◆ **Quoted text**
============================================================

Previous artificial grammar learning studies have addressed the role of phonetic naturalness in phonological learning with mixed results (Koo & Cole, 2006; Moreton, 2008; Peperkamp, Skoruppa, & Dupoux, 2006; Pycha, et al., 2003; Schane, Tranel, & Lane, 1974; Seidl & Buckley, 2005; Wilson, 2006). For example, infants in Seidl and Buckley’s (2005) study did not show any benefit for naturalness in learning. Infants in both the natural and the unnatural conditions showed a novelty preference for items that differed from the pattern they were exposed to, and there were no significant differences between conditions. Peperkamp and Dupoux (2007) found a similar result in adult learners. In a phonological rule learning task, participants showed learning for both phonetically grounded and phonetically unnatural patterns. These results support a view that learners do not share biases towards phonetically natural patterns, as the unnatural patterns were learnable in all cases. However, there are two possible alternative explanations for these results. First, it is possible that the participants learned the natural pattern faster than the unnatural pattern, but because learners were only tested at a stage when both patterns were learned, the differences were not detectable at the time of testing. Schane et al. (1974) found that when learners were tested at two stages of exposure, learners of a natural rule performed better at the first stage of exposure but not the second. This suggests that biases may appear early in training, but disappear after a sufficient amount of exposure. Second, it is possible that some phonological patterns may be more subject to naturalness constraints than others. For example, Pycha et al. (2003) found no learning differences between a harmony pattern and (a less natural) disharmony pattern. However, when learners were given an arbitrary agreement pattern (in which there was no phonetic feature determining the relationship between the harmonic suffix and the triggering vowel), learners failed to perform above chance on test items, suggesting that different levels of naturalness may have varying effects on learnability.

Pycha et al.’s (2003) results support the notion that more complex phonological patterns may be more difficult to learn than simple phonological patterns. A pattern based on natural classes can be described with fewer rules and constraints than an arbitrary pattern. Along these lines, Peperkamp et al. (2006) found that adult participants are more likely to learn a phonotactic pattern that makes use of natural classes than an arbitrary pattern. In addition, Moreton (2008) found superior learning of a cross-linguistically common vowel height dependency compared to a cross-linguistically rare dependency between vowel height and consonant voicing This difference can be explained in terms of complexity; vowel height patterns only require a representation of vowel features, while consonant-vowel interactions involve representations of both vowel and consonant features.

============================================================

◆ **Parts of the exercise**
1. In the passage on phonetic naturalness, why might a faster learning of the natural pattern have gone undetected in the studies that found no naturalness benefit?
2. From the passage on phonetic naturalness, repeat the part that opens with the words "Pycha et al.’s" and closes with "and consonant features.".

◆ **Provided material**

============================================================

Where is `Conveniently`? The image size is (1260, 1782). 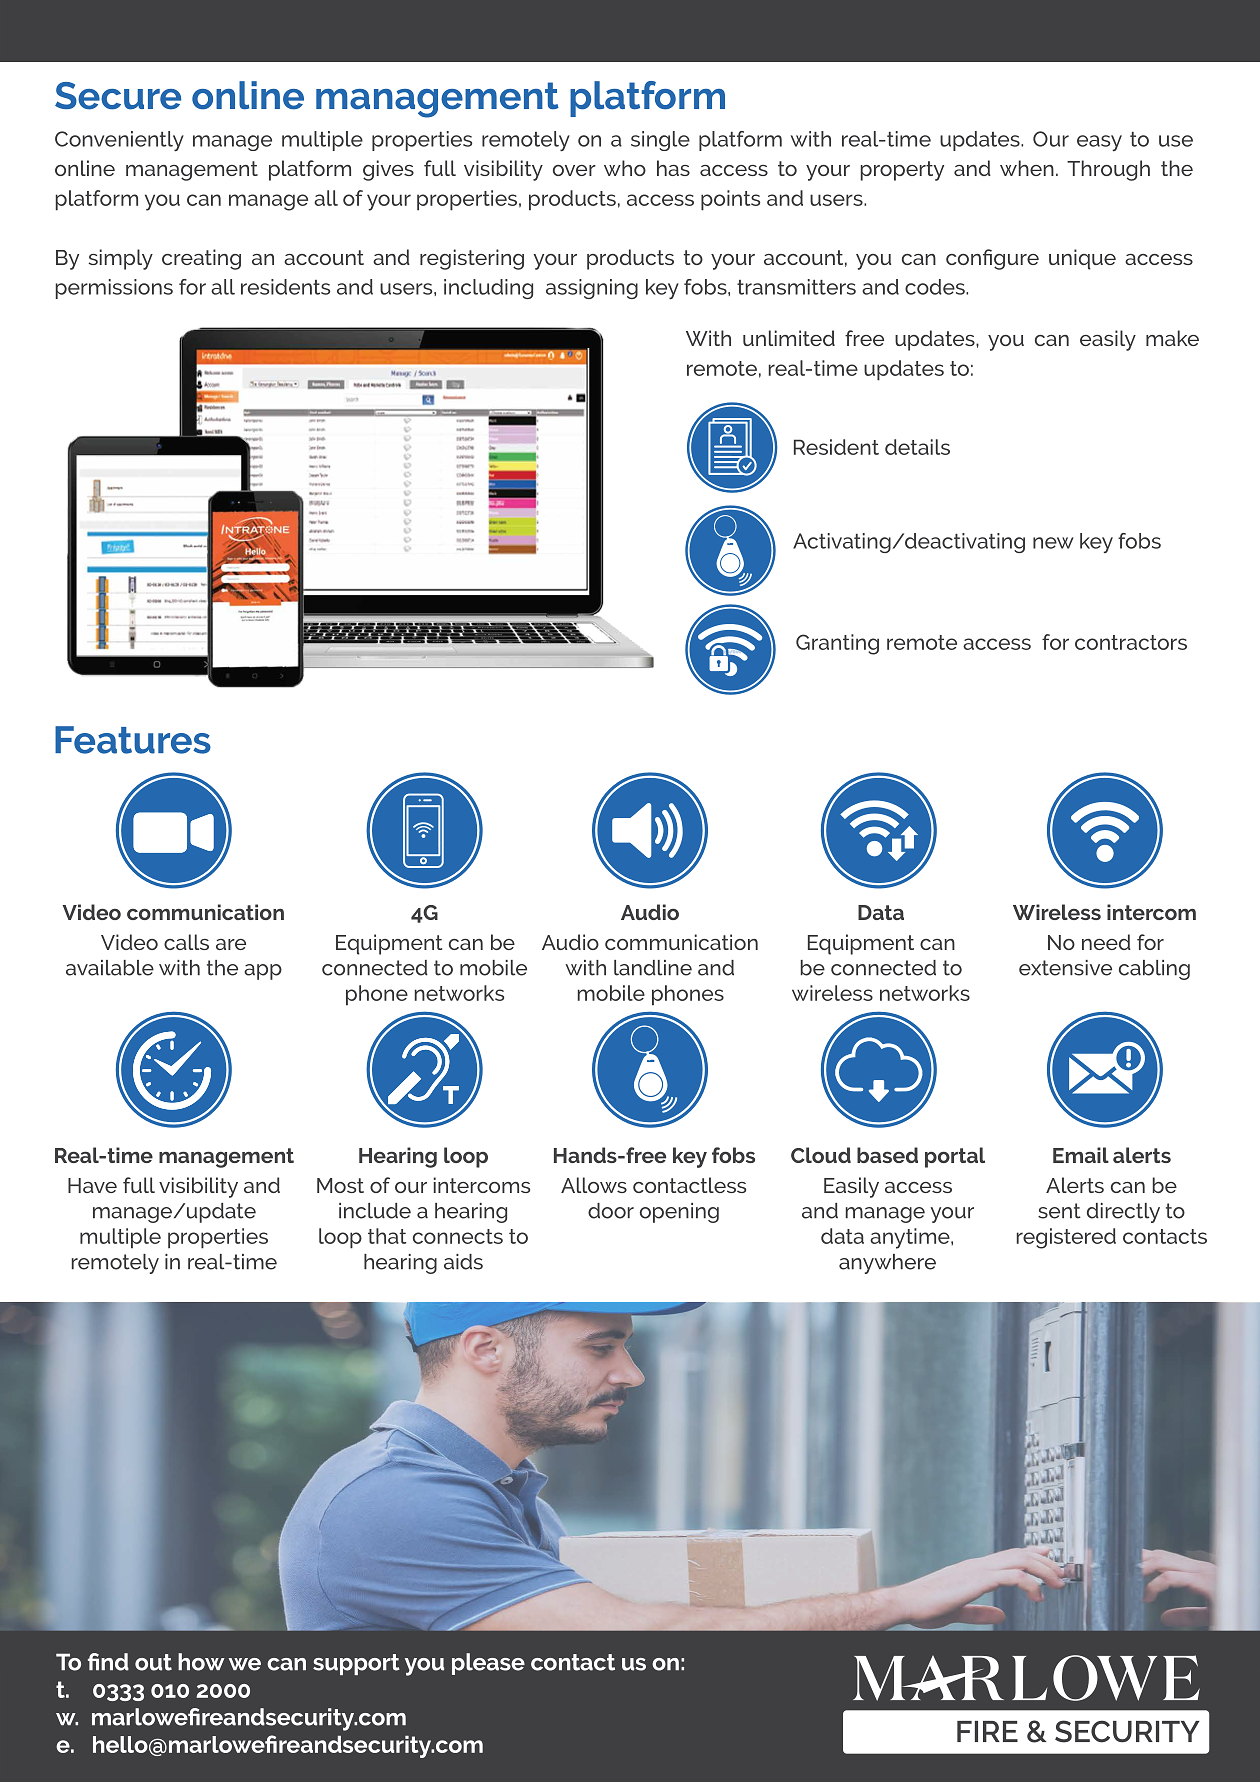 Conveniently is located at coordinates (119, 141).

============================================================

◆ **Solutions to the problems**
1. Learners were tested only at a stage when both the natural and the unnatural patterns had already been learned. Any earlier difference in learning speed would therefore not have been detectable at the time of testing.

2.
Pycha et al.’s (2003) results support the notion that more complex phonological patterns may be more difficult to learn than simple phonological patterns. A pattern based on natural classes can be described with fewer rules and constraints than an arbitrary pattern. Along these lines, Peperkamp et al. (2006) found that adult participants are more likely to learn a phonotactic pattern that makes use of natural classes than an arbitrary pattern. In addition, Moreton (2008) found superior learning of a cross-linguistically common vowel height dependency compared to a cross-linguistically rare dependency between vowel height and consonant voicing This difference can be explained in terms of complexity; vowel height patterns only require a representation of vowel features, while consonant-vowel interactions involve representations of both vowel and consonant features.